Written request a:
In the records, take the lines from the one containing "Viewport: 767px width, 561px" through the one containing "Click the add-user", inclusive. Write them out again with "select-all" swapped for "top-left" and nothing else changed.

Extract provided:
___
Session Information
26 SES 16 A, Trusting, Distributing and Delegating and Promoting Collaboration
Paper Session
Contribution
By bridging curriculum research with educational leadership theory, this article examined the 2014 national core curriculum reform in Finland through the lens of distributed leadership. We aimed to reveal how the curriculum reform process established resources and allowed agency on the national and local level. The following questions were answered: What were the main goals of the 2014 comprehensive education curriculum reform? How would you evaluate the reform process in general? How would you evaluate the manifestations of creating resources and allowing agency on the national, municipal, and school level? What kinds of power tensions did you notice in the reform process? How would you evaluate the enactment of the reform at this phase?
In Finland, educational researchers, policy makers, educational administrators, and teachers customarily perceive curriculum as a predetermined overall plan about all the actions that the education system has to take to reach the educational objectives. (Hellström, 2008; see also Hirsjärvi, 1983). Since the establishment of the Finnish comprehensive education system in the 1970s, this predetermined overall plan has been compiled approximately every 10 years: 1970, 1985, 1994, 2004, and 2014. Each curriculum reform has hallmarked some major evolvements in the missions, values, visions, and strategies of the Finnish education. The 2014 reform, therefore, was expected to bring forth a set of new development to meet the needs of the 21st century learners.
In this study, we applied the resource-agency duality model of distributed leadership as the analytical framework.
The first usage of the model was to zoom into the socio-cultural context in which the series of Finnish curriculum reforms had taken place. Factors like societal changes, political agendas, and economic conditions were analysed in relation to who got access to resources and whose agency was permitted or restrained in leading the curriculum reforms. In order to position the 2014 curriculum reform in the chain of reforms, we also analysed the previous basic education curriculum reforms in Finland.
___
Data supplied:
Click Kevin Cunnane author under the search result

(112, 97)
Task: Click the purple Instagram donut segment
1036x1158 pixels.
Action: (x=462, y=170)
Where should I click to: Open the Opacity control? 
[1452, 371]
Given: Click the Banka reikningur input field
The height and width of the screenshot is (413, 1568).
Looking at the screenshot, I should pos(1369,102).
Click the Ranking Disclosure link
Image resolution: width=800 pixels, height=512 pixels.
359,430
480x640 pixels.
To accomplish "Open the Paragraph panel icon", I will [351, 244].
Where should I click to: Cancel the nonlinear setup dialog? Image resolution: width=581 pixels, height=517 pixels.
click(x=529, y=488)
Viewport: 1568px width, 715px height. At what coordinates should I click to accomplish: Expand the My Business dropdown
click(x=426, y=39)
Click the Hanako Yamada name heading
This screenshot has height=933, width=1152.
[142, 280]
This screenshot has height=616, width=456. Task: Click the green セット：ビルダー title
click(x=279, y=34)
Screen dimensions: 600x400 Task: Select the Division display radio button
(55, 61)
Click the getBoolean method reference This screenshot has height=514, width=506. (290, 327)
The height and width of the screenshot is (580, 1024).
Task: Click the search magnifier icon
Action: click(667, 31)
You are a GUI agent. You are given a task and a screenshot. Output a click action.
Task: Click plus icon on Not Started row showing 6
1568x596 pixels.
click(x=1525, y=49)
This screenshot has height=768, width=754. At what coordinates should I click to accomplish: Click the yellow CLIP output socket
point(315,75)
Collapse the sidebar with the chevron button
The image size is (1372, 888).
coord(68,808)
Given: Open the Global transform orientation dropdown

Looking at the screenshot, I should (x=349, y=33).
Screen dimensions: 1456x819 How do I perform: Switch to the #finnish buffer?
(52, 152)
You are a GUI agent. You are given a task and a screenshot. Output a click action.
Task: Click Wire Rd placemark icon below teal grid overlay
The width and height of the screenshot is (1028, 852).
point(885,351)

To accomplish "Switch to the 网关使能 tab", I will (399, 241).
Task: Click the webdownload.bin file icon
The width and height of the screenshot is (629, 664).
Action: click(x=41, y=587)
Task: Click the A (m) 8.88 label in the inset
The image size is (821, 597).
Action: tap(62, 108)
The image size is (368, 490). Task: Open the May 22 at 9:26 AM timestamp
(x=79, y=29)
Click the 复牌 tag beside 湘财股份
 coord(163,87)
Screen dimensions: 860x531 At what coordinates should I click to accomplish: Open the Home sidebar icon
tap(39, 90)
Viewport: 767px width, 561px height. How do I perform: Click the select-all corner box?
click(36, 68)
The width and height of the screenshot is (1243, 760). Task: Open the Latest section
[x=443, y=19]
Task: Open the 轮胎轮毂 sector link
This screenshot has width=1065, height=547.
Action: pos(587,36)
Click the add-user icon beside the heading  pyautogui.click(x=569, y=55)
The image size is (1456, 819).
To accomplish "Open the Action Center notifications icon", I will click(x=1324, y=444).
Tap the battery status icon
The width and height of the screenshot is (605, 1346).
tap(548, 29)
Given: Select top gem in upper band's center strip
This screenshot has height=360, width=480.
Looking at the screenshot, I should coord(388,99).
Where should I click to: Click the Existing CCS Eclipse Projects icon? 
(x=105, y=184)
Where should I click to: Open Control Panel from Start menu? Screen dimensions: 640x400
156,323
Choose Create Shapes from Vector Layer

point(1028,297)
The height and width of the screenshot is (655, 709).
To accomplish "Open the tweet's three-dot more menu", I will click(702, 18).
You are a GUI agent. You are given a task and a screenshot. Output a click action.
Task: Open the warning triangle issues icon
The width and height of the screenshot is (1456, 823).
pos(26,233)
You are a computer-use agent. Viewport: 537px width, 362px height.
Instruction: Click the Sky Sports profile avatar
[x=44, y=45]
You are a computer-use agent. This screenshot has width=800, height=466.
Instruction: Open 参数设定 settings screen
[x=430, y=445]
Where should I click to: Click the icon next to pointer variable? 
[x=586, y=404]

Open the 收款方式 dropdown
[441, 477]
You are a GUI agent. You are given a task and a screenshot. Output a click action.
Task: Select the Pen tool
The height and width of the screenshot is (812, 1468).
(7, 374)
___
Written request b:
Continue the session abstract on the 2014 Finnish curriculum reform from the point where it stops.

Written reply a:
Viewport: 767px width, 561px height. How do I perform: Click the top-left corner box?
click(36, 68)
The width and height of the screenshot is (1243, 760). Task: Open the Latest section
[x=443, y=19]
Task: Open the 轮胎轮毂 sector link
This screenshot has width=1065, height=547.
Action: pos(587,36)
Click the add-user icon beside the heading  pyautogui.click(x=569, y=55)

Written reply b:
The second usage of the model was to elucidate how leadership, both as organisational resource and as individual’s agency, was created and distributed during the 2014 Finnish curriculum reform process. Organisational resources referred to a wide range of fiscal, human, material, political, and cultural capitals that enabled the creation and execution of curricula on various levels. Individuals’ agency, on the other hand, referred to how key actors on the national and local level exerted influence on the curriculum process, resource distribution, goal setting, and content designing during the reform (Eteläpelto, Vähäsantanen, Hökkä, & Paloniemi, 2013; Tian et al., 2016).
The third usage of the model was to explicate the complex power relations and tensions in the curriculum compilation and enactment process. According to the duality model, actors on various levels of the hierarchy were both each other’s resources and the indirect or direct targets of each other’s exercises of agency. This resource-agency interdependence gave birth to a complex network of power relations and even tensions, which this article attempted to reveal.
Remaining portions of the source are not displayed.